Creating Plays Using a Playbook

Plays are very “prescriptive,” but they may not be fully “descriptive". What does that mean? It means they prescribe or call out what should be done to achieve the objective. The descriptive detail of specific projects, plans, and activities will generally be found someplace else.

For example, if a play calls for an aggressive pricing strategy, that’s the prescriptive part. The details of the pricing strategy will be found somewhere else. Ideally, however, those details will be referenced or in some way linked to in the play.

So for example if you are responsible for describing a particular part of a strategy, your job is to do that in reference to the play, remembering that someone coming along later should be able to easily understand the linkages.

If you’re responsible for doing something that’s needed in the strategy, the customer contact parts say, you should be able to understand all the basic moves just by reading the play. To the extent that you don’t know how to do specific bits, those resources should be referenceable from the play: for example a hyperlink on a web page or a list of programs or courses that support the play.

While it is possible to use a playbook to explore strategies on your own, the real value shows up when a broad cross-section of people come together to work on unrelated “plays” or strategies using a common decision table.

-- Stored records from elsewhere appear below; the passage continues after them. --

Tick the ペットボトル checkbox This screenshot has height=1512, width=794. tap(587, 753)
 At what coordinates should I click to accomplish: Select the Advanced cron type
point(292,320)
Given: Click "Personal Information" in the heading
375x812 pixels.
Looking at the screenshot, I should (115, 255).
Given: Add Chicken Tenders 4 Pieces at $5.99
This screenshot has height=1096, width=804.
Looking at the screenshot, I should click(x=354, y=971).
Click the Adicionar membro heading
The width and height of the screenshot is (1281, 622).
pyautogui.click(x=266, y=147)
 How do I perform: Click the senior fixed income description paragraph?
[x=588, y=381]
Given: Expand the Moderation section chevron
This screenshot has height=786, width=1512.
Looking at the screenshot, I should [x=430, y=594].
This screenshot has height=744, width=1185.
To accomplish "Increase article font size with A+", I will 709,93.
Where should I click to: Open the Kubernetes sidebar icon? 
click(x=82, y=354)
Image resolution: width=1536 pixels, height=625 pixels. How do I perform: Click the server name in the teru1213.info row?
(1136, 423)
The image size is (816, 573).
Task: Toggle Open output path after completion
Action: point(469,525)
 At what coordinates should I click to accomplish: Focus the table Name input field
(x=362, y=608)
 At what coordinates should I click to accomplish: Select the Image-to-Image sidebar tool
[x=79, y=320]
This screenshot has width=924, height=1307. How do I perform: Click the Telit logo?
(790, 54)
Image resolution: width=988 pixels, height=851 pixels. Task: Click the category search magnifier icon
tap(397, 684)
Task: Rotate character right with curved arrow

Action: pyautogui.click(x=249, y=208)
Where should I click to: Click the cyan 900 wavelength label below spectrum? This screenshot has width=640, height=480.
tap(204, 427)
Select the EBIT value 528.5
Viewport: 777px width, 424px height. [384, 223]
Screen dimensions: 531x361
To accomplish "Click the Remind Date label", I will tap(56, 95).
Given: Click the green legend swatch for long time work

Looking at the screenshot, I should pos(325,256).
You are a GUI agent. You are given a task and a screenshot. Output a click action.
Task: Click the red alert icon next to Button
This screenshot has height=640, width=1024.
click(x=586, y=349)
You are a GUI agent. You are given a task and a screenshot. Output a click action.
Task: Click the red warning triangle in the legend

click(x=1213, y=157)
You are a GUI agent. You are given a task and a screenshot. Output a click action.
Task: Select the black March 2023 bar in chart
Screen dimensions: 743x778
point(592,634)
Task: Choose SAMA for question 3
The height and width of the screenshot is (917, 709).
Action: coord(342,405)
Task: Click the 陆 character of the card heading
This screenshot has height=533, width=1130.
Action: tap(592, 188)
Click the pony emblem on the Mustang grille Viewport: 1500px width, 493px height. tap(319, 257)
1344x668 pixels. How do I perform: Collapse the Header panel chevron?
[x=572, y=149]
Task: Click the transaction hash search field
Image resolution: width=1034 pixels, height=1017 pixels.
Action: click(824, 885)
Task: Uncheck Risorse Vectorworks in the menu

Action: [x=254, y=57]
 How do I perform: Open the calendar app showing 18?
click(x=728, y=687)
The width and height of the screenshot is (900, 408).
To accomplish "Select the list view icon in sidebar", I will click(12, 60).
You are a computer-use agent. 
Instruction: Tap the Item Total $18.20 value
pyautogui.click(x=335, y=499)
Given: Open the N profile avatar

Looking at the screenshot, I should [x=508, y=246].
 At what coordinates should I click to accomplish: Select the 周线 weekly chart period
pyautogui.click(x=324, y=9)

  • Up-Front Buy-In A broadly representative group works together on common problems/plays. This is a powerful way to accelerate the thinking process because it creates productive conversations and surfaces potential pinch-points immediately. The process creates up-front buy-in.
  • Efficient Get all the right people in the room to work the play and make all the preliminary design decisions on the spot. Do resourcing, load-leveling, investment rationalization later (but in the same way). Working in this way creates high decision-efficiency.
  • Non-Correlated When the work is “non-correlated” (meaning different people with different perspectives working different problems without reference to each other), overlaps between strategies become significant. For example, if everyone working on different problems separately identifies training as a need, it’s safe to say training is a need.
  • Costs and Loads Building plays means identifying how to allocate resources. The plays have integrity because they identify resource requirements across all relevant parts of the organization. Add up the plays you want to run and you get an accurate picture on the aggregated costs and loads to the system.
  • Governance Cross-functional activities often run foul of turf issues ("that's my patch"). Creating plays, and particularly doing it in this way, creates a companion structure for resolving governance issues.
  • Rational Cross-Subsidization Often cross-functional plays require one part of the organization to bear a cost so that another area can win. For example, reducing a rate or fee in order to acquire a household name or balances. These moves are hard to deal with without context. Working in this way helps identify trade-offs and cross-subsidizations early.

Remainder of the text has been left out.